:: Supplied material

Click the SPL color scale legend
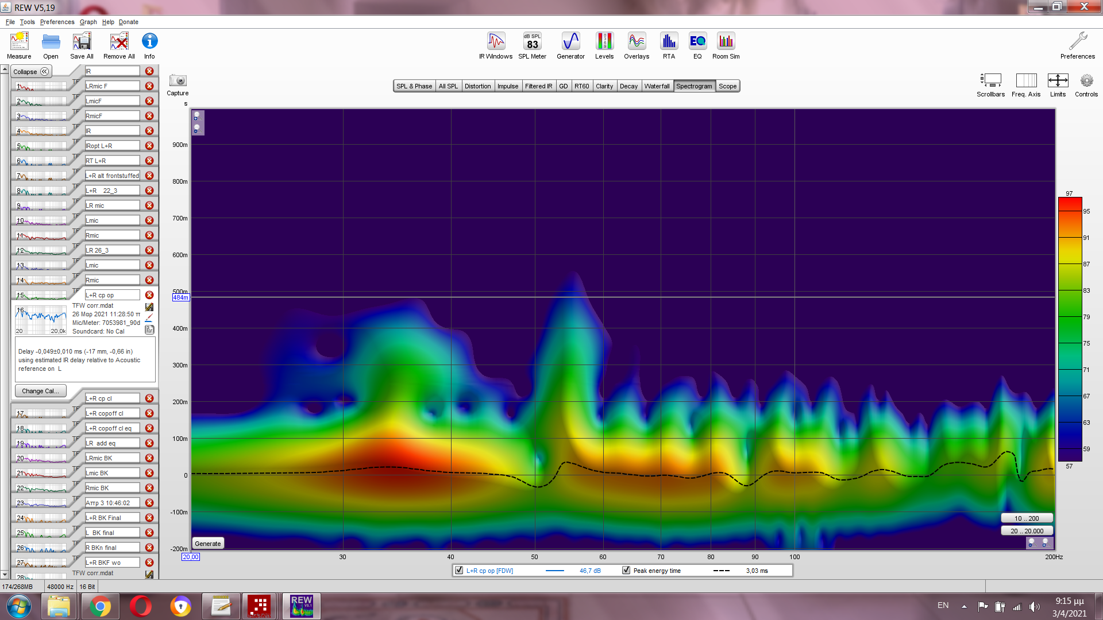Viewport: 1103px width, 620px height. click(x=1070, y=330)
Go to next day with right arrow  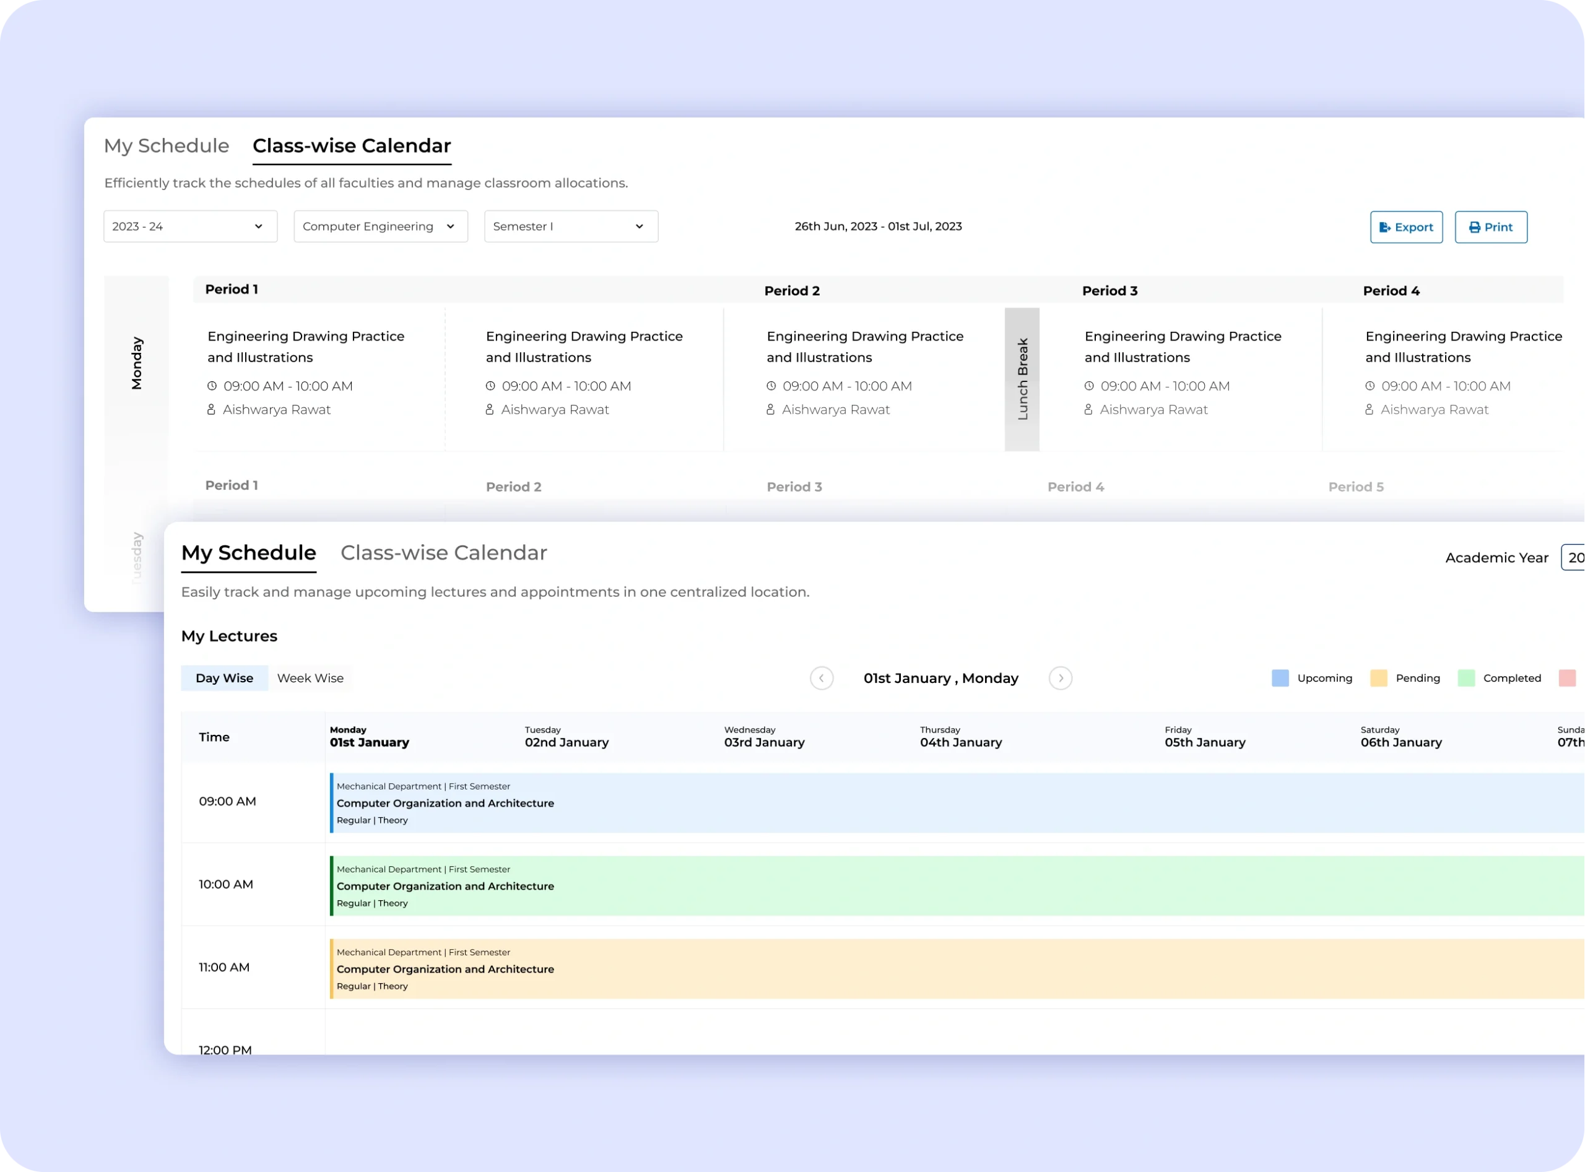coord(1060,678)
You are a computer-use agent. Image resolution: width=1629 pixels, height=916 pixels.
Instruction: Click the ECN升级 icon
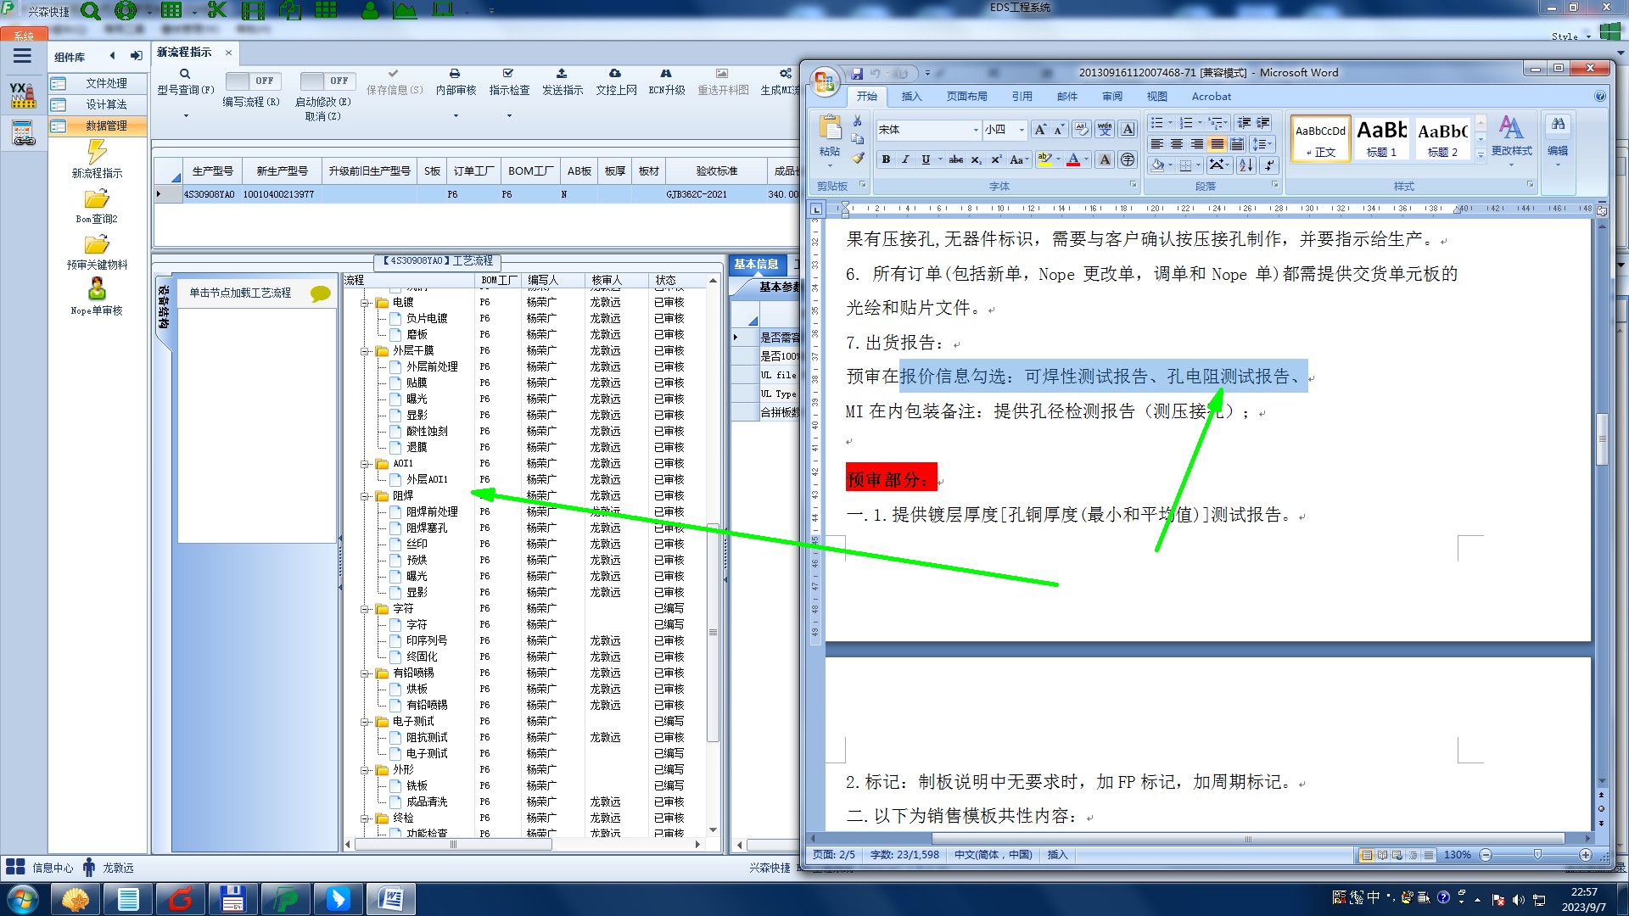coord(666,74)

::::
:: Supplied material

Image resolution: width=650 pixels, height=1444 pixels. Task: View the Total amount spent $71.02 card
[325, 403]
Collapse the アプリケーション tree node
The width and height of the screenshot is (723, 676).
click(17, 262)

::::
:: Supplied material

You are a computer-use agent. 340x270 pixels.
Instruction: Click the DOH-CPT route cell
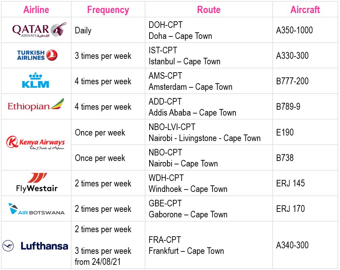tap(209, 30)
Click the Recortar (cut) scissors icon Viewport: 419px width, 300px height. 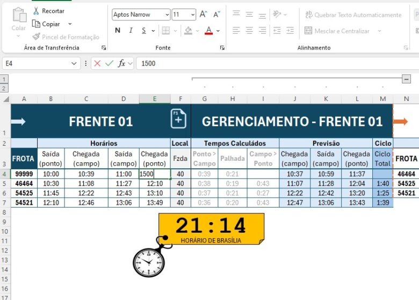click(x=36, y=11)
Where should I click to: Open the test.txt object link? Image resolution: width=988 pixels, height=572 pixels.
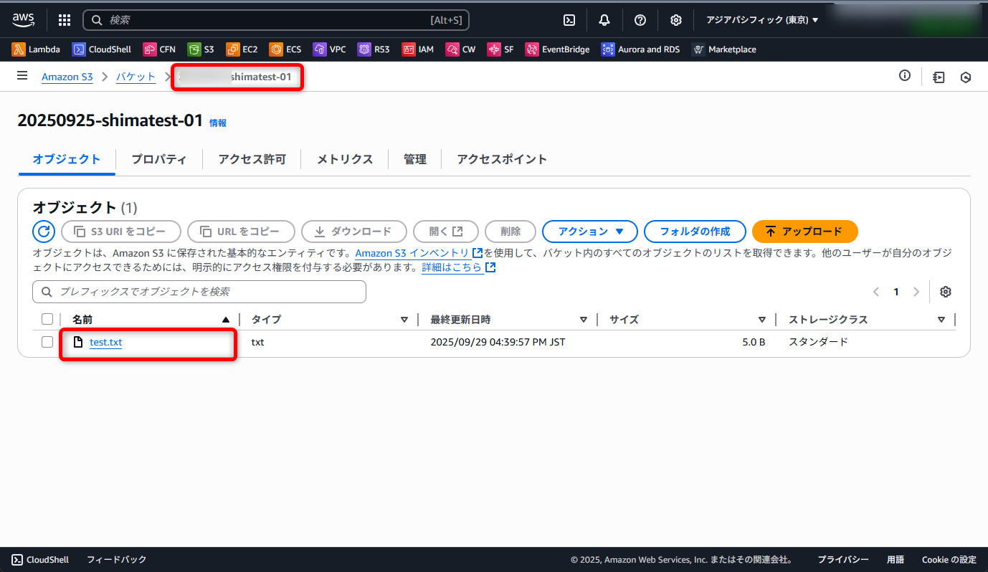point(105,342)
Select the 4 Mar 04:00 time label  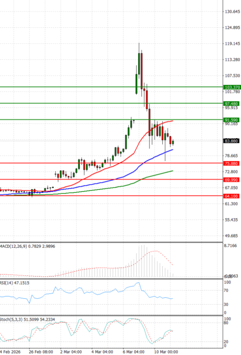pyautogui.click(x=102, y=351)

::::

> _Short task_
Starting at the line containing "Collapse the アプリケーション tree node" and ending at the line containing "click(17, 262)", set out those records as a Markdown table with the columns No. and Line, leaving out any blank lines.

> _Task response_
| No. | Line |
|---|---|
| 1 | Collapse the アプリケーション tree node |
| 2 | The width and height of the screenshot is (723, 676). |
| 3 | click(17, 262) |